PROBLEM STATEMENT
Set down exactly the lines from the one containing "Given: Switch to Timelines view" to the final line of the records below, with every picture omitted.
[TASK INPUT Boundary: Start]
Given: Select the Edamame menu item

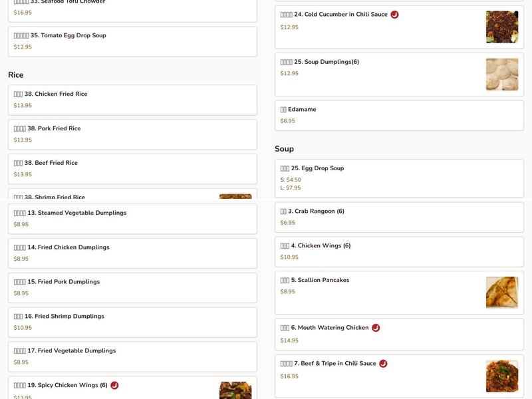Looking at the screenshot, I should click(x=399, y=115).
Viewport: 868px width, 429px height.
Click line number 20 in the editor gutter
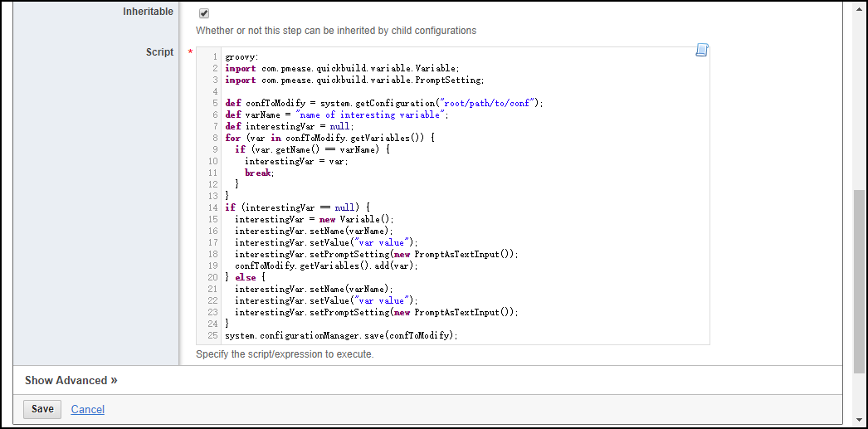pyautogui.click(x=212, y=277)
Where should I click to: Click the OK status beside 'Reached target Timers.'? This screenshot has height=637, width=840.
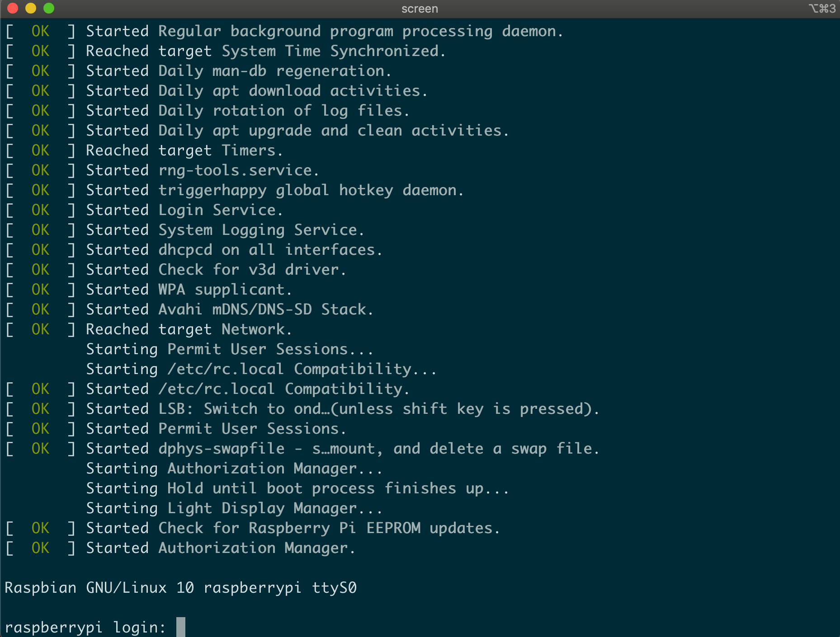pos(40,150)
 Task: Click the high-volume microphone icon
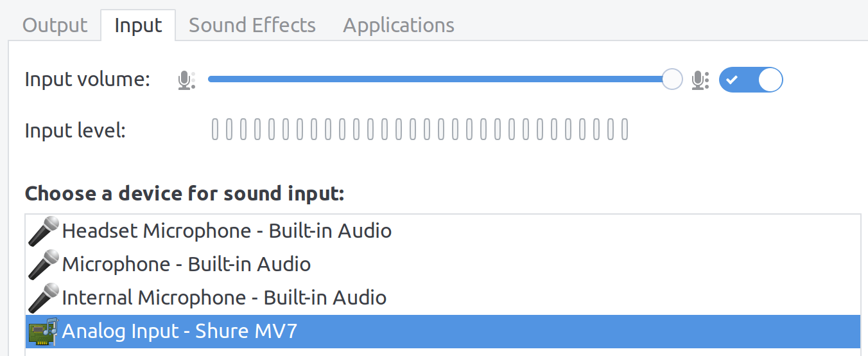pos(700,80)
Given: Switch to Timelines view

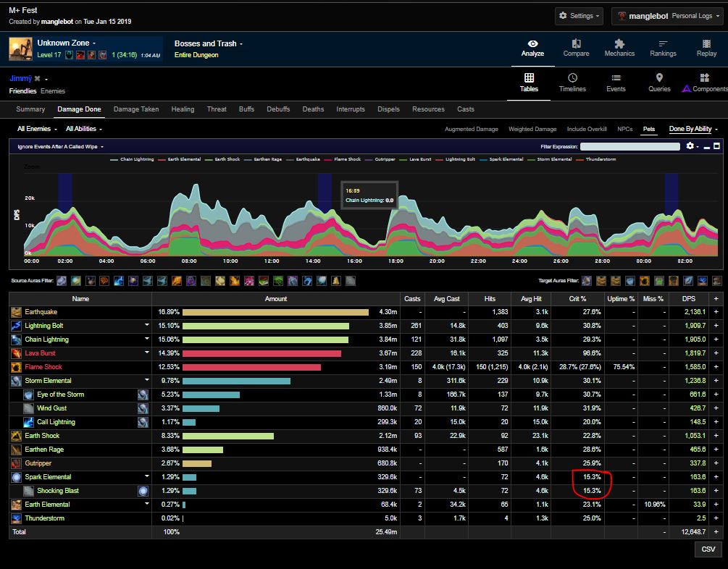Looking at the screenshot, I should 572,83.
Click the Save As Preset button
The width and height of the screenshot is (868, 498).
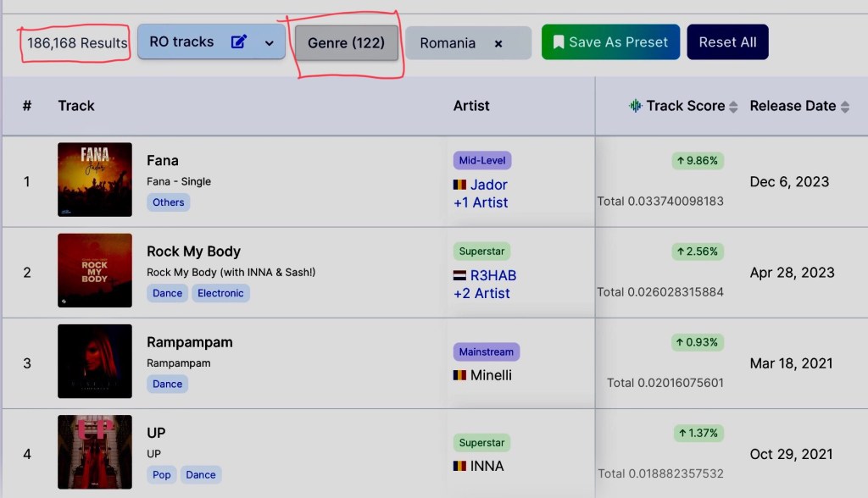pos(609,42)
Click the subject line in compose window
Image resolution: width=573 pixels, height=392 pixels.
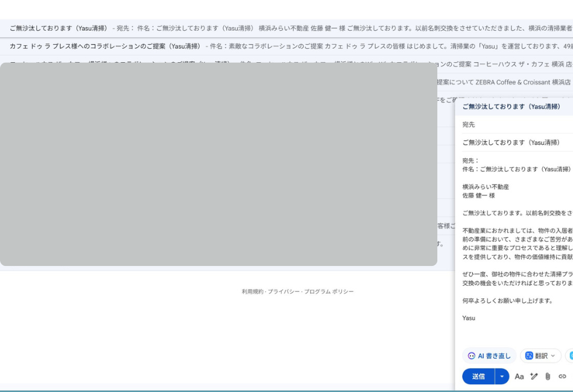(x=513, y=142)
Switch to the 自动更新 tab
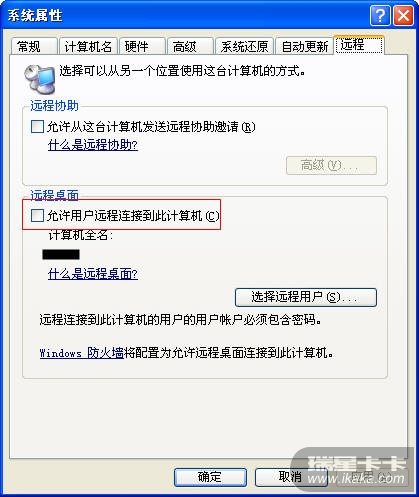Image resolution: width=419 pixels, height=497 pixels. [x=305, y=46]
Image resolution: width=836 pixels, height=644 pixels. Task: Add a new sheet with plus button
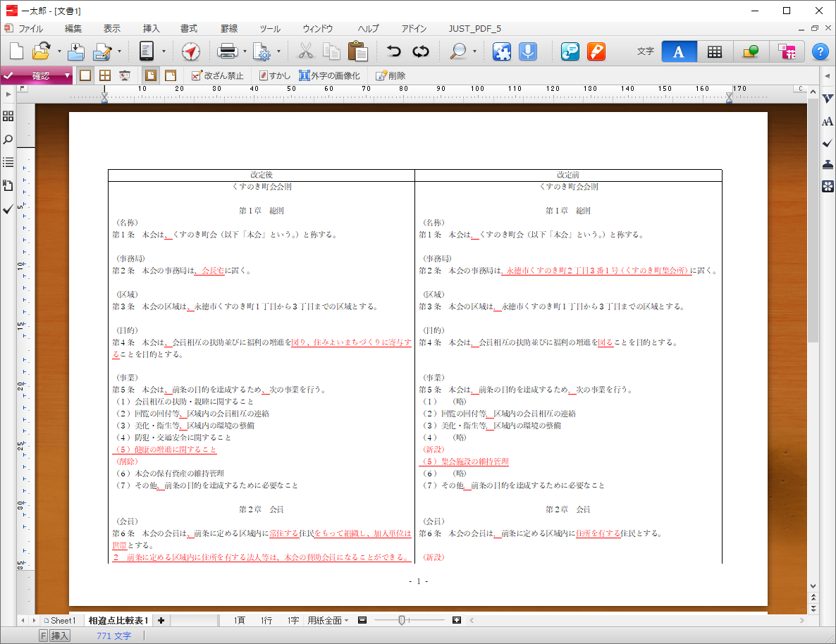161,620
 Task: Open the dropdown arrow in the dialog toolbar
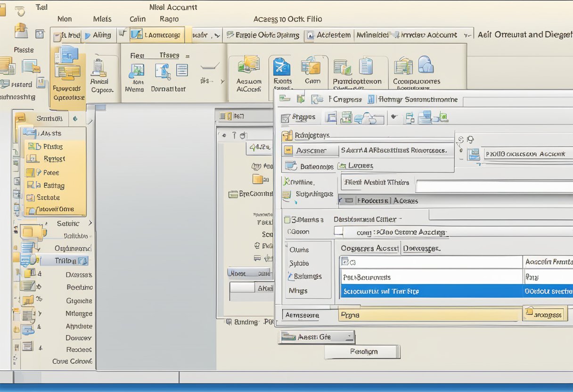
[TASK INPUT Boundary: End]
TASK OUTPUT
Given: Switch to Timelines view

Looking at the screenshot, I should 572,83.
Click the Save As Preset button
The width and height of the screenshot is (868, 498).
pos(609,42)
Click the subject line in compose window
Image resolution: width=573 pixels, height=392 pixels.
(x=513, y=142)
Switch to the 自动更新 tab
Image resolution: width=419 pixels, height=497 pixels. [x=305, y=46]
Image resolution: width=836 pixels, height=644 pixels. Task: Add a new sheet with plus button
161,620
 Task: Open the dropdown arrow in the dialog toolbar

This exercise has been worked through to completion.